Ever left a workshop unable to recall what happened in the first half of the day? That first point you thought was so epic that you’d never have to write down to remember? The anecdote that made you laugh and nod around 11 a.m? And…what did you have for lunch? No, you’re not sieve-brained. You’re simply a human who has fallen victim to the dreaded ‘Forgetting Curve’.

The Forgetting Curve “hypothesizes the decline of memory retention in time” and says that after a matter of mere days, we humans tend to remember only about 50% of newly learned info unless there’s something compelling us to remember. That compelling element can be anything from consciously reviewing material soon after training, actively using the knowledge, or having positively associated or easy to recall memories so as to cement it in the mind. In short, it sticks if you read it, use it, or had a memorable hoot doing it.

As a trainer, I may have little to no control over the first two elements of retention (despite my best efforts), but I sure as hell have power over the third!

Let me caveat what’s coming up next. I’m a rebel monkey. I started a training company to try and help people just like me who would rather repeatedly poke themselves in the eye with a fork than sit through a day long workshop. I built my company by asking myself what would engage me, make me laugh and think and remember. As a result, the resulting company has a reputation for being weirdly and wonderfully irreverent…and effective. We may have a lot of madness, but there really is method to it.

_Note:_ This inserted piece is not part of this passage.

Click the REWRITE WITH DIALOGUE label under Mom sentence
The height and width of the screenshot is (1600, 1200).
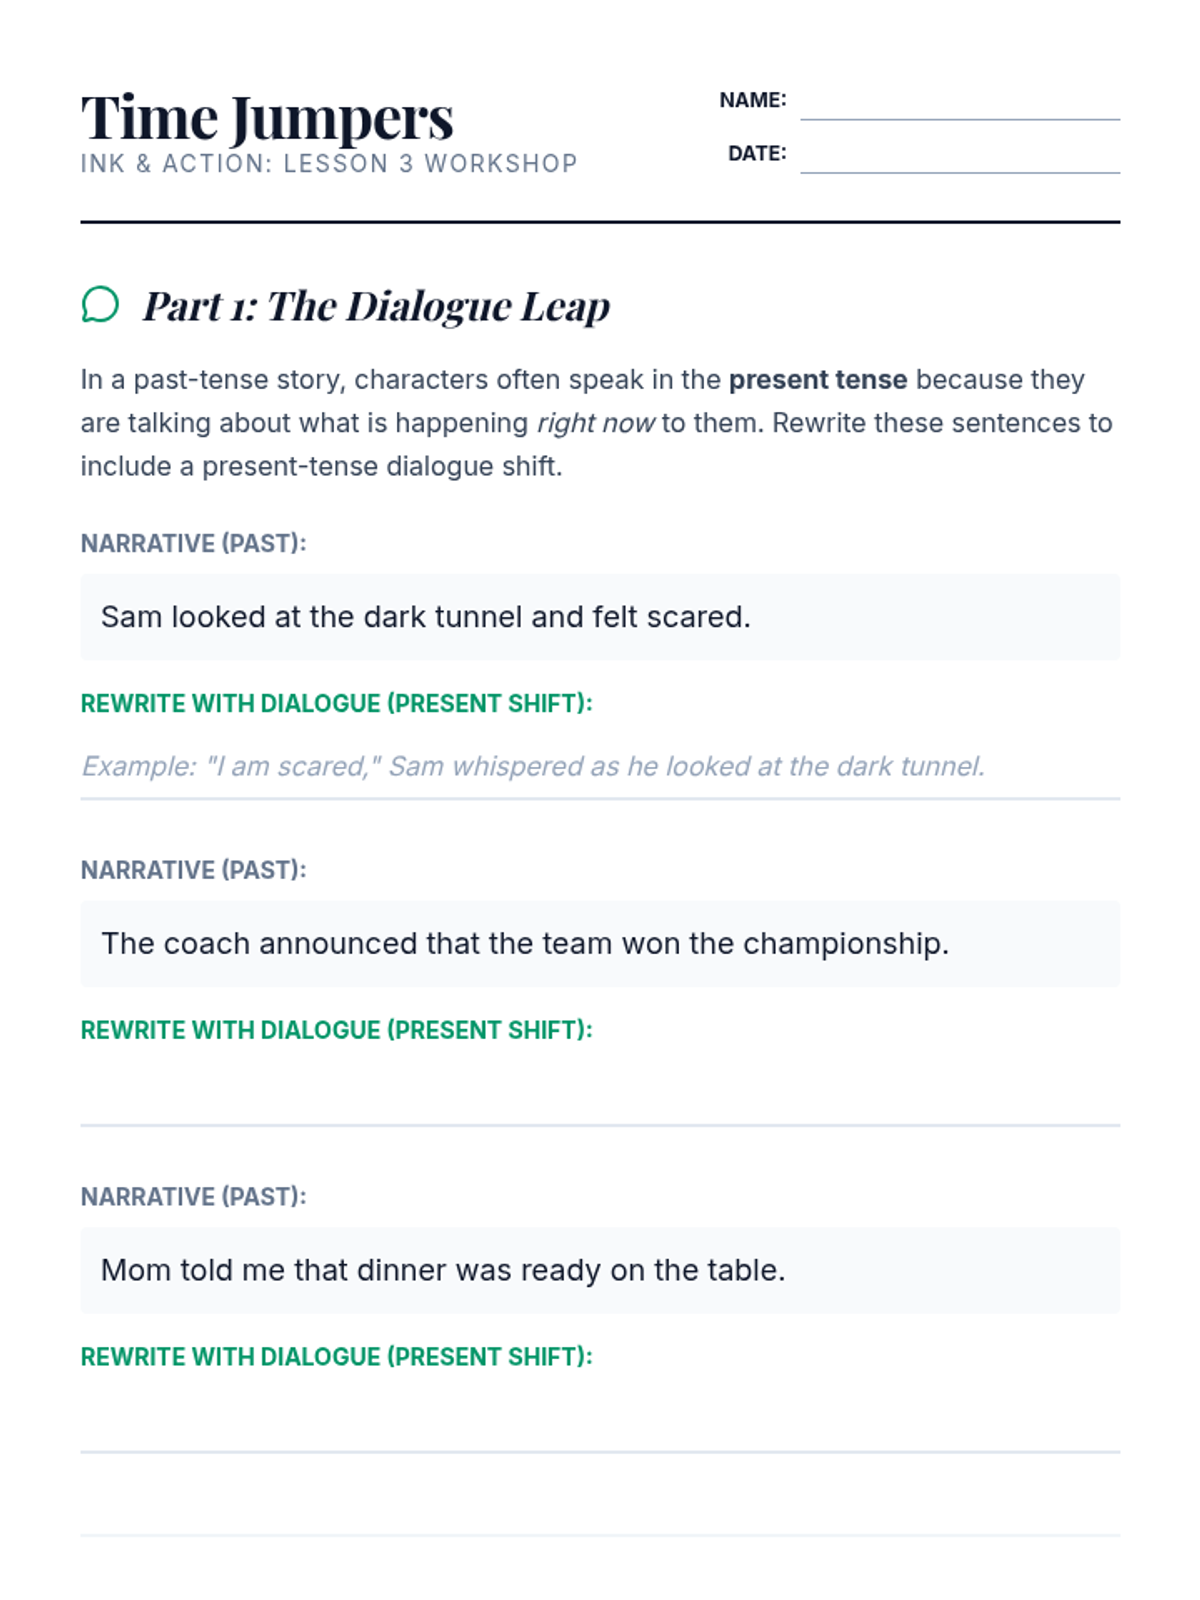click(337, 1357)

When we introduce concepts, do’s and don’ts, and best practices, we give them freaky names, create mnemonics, provide weird hand gestures and sometimes even a crazy accent or two. We ask people to repeat mantras, go through motions, and laugh hard along the way. I know that some of you may be thinking “HELL NO” right about now, but you would be amazed at how much people love it – and more importantly, how much they remember these ideas even years later.

Here’s a couple of examples. When we train presentation skills, one of our big no-no’s is tenting the fingers and facing the hands downward because it comes across as preachy and uptight. See exhibit A. Know what we call this? Vajayjay hands. Yup. You heard right. Vajayjay. Do you know how fast that behaviour is knocked outta people as a result? ( Side note: Following training, I receive countless unsolicited pics of bad presenters in full ‘vajayjay’ from former participants. )

Exhibit A:

A post shared by Combustion Training (@combustiontraining) on Nov 30, 2016 at 10:56am PST

Or when we teach the creativity concepts of divergence and convergence, we share a story about how we learned this from an amazing training guru from the deep south. She used her arms, YMCA style, to express the contradictory states while drawling “you got to DAH-verge before you CAWN-verge”. We then ask the whole room to get up, go deep down south and repeat the mantra with said same accent while doing the arm motions. From that moment on, every single person in the class only refers to divergence and convergence southern style, complete with accent. No lie. In fact, a few years ago I was walking through Chicago’s O’Hare airport when I heard someone yelling “HEY HEY”. I, along with everyone else, turned to see what the commotion was about. Waaaaay way down the concourse, I saw someone doing the ‘diverge / converge’ arm motions and waving wildly at me. Clearly they had remembered.

I could go on and on and explain memes like Crack Whore Barbie, fleas in a jar, flying your freak flag high, and sh*t buckets…but its way more fun if you experience them yourself – trust me. Point is, sometimes it’s the irreverent play that is the cementing factor in training. It makes remembering itself fun and the concepts just kinda piggyback into the brain cuz it feels good. Super vanilla training methods don’t tend to have that effect.

So whether you’re a trainer or participant, don’t be afraid to take some risks in how you deliver or how willing you are to dive into the experience. Just make sure there’s a legit method and rationale to the madness. Plant those memes, come up with crazy mnemonics, don’t be afraid to be irreverent, and be fearless for just one day. No one was EVER bored into learning anything new.